- Official release poster
- Directed by: Adolfo Alix Jr.
- Written by: Gina Marissa Tagasa
- Starring: Jinggoy Estrada; Sylvia Sanchez; Martin del Rosario; Edgar Allan Guzman; Vin Abrenica; Shaira Diaz; Jake Ejercito; Julian Estrada; Ariella Arida;
- Cinematography: Gabriel Bagnas
- Edited by: Adolfo Alix Jr.; Roseanne Gatcheco;
- Music by: Vincent Chu
- Production companies: Maverick Films; ALV Films;
- Distributed by: Maverick Films
- Release date: December 25, 2020;
- Country: Philippines
- Language: Filipino

= Coming Home (2020 film) =

Coming Home is a 2020 Philippine drama film co-edited and directed by Adolfo Alix Jr. The film stars Jinggoy Estrada, Sylvia Sanchez, Ariella Arida, Edgar Allan Guzman, Jake Ejercito, Martin del Rosario, Shaira Diaz, Vin Abrenica and Julian Estrada. It is one of the entries in the 2020 Metro Manila Film Festival.

==Premise==
Benny Librada (Jinggoy Estrada) works in Qatar, as a means of livelihood for his family back in the Philippines. Caught in a vulnerable situation, he falls for Mercy Dungca (Ariella Arida) who works as a nurse in the Gulf country with Dungca becoming Benny's "reluctant mistress". Back in the Philippines, the Librada matriarch, Salve (Sylvia Sanchez) aims to keep her family together while concealing that she has terminal illness.

==Cast==
- Jinggoy Estrada as Benny Librada
- Sylvia Sanchez as Salve Librada
- Ariella Arida as Mercy Dungca
- Edgar Allan Guzman as Neb Librada
- Jake Ejercito as Enji Librada
- Martin del Rosario as Yuri Librada
- Shaira Diaz as Sally Librada
- Vin Abrenica as SJ Librada
- Julian Estrada as Berns Librada
- Jana Agoncillo as Becy
- Smokey Manaloto as Itok
- Samantha Lopez as Osang
- Almira Muhlach as Fely
- Luis Hontiveros as Jonas
- Geneva Cruz as Ellen
- Chanel Morales as Liz
- Alvin Anson as Lloyd
- Gigi Locsin as Doctor

==Production==
Coming Home was produced under Maverick Films with Adolfo Alix Jr. as its director.
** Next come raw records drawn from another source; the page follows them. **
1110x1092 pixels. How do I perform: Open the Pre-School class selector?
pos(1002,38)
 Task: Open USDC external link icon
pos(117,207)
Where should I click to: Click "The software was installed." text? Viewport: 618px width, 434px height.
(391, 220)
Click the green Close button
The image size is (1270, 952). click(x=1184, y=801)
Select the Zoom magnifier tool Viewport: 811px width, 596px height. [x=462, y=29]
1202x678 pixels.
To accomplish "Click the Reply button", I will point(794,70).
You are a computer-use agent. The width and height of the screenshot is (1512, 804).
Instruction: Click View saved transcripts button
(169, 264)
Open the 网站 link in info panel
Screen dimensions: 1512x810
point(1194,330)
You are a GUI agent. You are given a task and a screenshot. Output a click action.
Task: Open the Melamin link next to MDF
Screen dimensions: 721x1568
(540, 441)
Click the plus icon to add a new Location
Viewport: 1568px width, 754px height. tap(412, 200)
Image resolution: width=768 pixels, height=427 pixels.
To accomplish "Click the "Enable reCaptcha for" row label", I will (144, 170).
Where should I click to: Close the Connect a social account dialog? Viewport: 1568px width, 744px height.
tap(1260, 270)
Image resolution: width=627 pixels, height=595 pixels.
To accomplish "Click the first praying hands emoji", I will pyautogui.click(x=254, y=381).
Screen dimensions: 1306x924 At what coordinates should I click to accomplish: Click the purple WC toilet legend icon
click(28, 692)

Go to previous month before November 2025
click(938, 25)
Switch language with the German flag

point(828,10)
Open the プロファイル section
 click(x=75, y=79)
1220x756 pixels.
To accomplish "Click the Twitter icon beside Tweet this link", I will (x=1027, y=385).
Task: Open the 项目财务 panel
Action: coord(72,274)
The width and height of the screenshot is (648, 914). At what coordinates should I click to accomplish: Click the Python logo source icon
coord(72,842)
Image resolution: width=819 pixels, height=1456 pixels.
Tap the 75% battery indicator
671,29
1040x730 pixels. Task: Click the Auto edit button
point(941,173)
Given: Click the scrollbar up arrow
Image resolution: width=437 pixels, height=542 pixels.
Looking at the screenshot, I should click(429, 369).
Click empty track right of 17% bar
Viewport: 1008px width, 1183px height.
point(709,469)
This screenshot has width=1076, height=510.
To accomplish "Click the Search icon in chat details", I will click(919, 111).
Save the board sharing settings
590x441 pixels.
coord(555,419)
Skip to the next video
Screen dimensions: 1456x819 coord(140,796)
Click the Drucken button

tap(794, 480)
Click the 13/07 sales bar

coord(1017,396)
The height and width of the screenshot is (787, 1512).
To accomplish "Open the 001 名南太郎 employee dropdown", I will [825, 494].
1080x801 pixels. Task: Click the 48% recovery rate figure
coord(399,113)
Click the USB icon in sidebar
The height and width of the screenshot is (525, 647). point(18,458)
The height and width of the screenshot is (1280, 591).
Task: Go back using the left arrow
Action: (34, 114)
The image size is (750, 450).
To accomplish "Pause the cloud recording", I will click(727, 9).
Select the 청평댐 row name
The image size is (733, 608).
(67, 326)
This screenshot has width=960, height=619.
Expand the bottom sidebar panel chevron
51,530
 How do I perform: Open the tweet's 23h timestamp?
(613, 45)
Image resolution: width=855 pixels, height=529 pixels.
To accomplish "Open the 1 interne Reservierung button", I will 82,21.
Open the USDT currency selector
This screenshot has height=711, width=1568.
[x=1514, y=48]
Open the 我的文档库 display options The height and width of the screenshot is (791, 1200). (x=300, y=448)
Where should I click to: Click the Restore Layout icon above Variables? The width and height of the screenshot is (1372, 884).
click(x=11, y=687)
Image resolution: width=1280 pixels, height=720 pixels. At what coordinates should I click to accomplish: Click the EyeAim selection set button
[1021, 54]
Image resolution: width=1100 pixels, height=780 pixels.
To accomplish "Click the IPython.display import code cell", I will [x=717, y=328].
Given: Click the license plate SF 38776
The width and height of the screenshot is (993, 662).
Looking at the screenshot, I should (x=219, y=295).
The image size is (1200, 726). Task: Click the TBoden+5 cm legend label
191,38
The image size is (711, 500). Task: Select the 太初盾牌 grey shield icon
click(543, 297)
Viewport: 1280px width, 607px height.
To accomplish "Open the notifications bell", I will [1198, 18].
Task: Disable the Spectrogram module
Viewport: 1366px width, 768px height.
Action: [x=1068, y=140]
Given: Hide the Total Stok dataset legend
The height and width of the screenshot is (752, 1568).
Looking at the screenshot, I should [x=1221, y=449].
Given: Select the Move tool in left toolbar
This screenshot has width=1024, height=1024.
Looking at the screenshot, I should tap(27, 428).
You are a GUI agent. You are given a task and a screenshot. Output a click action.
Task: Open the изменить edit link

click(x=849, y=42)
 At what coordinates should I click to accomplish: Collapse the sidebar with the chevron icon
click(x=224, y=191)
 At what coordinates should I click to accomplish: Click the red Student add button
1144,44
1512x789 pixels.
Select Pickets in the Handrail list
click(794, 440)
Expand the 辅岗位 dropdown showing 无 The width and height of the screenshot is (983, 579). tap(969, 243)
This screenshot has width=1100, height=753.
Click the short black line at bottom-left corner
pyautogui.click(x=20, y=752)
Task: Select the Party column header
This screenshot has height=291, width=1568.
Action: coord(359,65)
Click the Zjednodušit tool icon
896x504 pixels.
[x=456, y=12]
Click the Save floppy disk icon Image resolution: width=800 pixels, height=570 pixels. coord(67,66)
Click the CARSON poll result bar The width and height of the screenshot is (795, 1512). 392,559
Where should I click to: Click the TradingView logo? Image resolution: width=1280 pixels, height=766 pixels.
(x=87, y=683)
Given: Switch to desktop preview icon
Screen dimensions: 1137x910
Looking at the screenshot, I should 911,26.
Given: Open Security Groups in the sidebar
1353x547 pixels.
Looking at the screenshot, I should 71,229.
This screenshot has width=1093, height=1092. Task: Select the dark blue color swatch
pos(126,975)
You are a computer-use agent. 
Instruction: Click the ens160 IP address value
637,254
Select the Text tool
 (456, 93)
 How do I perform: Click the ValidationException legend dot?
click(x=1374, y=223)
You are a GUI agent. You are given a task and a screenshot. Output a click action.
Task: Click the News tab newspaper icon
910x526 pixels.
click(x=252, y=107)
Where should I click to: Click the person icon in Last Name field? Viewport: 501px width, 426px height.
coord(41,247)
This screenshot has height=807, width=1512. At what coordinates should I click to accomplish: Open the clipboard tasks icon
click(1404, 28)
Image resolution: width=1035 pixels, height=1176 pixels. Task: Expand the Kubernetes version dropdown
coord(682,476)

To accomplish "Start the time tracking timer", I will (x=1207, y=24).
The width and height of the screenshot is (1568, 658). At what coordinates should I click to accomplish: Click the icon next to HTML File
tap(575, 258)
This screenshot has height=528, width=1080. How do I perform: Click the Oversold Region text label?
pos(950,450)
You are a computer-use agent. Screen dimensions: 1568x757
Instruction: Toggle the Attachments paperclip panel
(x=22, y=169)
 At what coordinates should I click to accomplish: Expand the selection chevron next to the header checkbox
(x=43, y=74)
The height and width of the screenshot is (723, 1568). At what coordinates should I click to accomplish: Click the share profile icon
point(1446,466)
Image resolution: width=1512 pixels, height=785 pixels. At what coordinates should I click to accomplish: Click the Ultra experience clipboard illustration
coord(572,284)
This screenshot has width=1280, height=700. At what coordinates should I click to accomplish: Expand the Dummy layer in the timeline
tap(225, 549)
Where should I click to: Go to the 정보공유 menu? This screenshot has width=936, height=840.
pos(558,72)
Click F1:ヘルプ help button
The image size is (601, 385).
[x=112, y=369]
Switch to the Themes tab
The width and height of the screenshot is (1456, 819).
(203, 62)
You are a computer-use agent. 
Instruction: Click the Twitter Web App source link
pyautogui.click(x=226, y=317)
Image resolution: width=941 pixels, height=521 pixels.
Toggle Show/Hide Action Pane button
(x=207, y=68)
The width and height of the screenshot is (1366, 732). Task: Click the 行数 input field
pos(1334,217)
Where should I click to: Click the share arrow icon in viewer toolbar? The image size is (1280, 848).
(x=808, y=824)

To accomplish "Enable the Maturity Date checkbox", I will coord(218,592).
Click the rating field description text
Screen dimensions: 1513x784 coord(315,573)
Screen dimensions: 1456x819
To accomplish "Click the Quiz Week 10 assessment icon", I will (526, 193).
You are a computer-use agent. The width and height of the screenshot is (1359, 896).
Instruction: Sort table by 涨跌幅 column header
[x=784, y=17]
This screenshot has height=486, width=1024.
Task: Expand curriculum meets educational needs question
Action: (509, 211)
Alix came up with the initial concept story for Coming Home while Gina Marissa Tagasa was responsible for the film's screenplay. The film's plot is reportedly partially inspired from true-to-life events.

==Release==
Coming Home was initially part of the 2020 Metro Manila Summer Film Festival, which was supposed to take place from April 11 – 21 of that year. However, the festival was cancelled due to the COVID-19 pandemic. It was finally released online through Upstream on December 25, 2020 as an official entry to the 2020 Metro Manila Film Festival.